─── Task data

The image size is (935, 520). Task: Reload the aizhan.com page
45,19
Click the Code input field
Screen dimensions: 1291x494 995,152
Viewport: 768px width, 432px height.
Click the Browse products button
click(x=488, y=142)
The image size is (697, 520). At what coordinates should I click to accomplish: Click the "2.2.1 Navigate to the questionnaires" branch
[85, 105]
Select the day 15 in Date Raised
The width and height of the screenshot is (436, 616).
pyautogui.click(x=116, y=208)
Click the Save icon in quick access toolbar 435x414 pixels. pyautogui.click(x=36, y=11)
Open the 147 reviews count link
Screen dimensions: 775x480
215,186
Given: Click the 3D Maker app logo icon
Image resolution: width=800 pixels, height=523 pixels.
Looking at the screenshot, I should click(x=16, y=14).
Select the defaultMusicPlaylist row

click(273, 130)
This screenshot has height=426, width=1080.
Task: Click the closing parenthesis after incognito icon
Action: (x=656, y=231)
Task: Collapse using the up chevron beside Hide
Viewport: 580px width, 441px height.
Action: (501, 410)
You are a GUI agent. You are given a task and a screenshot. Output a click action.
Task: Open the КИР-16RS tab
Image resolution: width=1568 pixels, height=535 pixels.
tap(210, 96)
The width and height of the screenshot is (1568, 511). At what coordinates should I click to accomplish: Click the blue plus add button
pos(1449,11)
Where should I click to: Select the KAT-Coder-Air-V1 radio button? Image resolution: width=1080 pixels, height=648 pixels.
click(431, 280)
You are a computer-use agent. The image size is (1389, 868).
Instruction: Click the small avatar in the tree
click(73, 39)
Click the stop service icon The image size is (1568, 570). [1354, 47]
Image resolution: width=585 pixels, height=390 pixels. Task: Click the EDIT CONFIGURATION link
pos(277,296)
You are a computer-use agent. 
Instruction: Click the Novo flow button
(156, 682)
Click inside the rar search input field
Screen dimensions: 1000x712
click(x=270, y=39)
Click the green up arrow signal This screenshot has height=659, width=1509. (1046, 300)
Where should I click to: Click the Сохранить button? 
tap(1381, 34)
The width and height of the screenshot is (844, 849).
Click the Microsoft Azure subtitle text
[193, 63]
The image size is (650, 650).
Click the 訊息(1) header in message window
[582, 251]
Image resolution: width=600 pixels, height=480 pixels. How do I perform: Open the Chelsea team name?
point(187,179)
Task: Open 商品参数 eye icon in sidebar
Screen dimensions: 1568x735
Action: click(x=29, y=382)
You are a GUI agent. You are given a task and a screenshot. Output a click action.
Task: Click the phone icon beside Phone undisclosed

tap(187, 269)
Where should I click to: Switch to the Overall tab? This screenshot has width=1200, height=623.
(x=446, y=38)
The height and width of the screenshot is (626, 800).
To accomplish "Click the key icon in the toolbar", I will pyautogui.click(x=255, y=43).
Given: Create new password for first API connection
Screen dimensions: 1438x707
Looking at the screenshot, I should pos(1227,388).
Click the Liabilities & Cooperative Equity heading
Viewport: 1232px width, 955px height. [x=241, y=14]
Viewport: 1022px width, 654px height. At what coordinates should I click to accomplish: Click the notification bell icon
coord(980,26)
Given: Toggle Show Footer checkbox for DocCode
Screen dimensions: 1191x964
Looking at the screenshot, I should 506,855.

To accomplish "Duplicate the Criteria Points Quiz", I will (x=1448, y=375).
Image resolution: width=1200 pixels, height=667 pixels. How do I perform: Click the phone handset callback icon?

──────

The lines to return are those in the material above that hold "agent".

== Reply to the exercise ==
You are a GUI agent. You are given a task and a screenshot. Output a click action.
You are a computer-use agent. The image size is (1389, 868).
You are a computer-use agent. 
You are a GUI agent. You are given a task and a screenshot. Output a click action.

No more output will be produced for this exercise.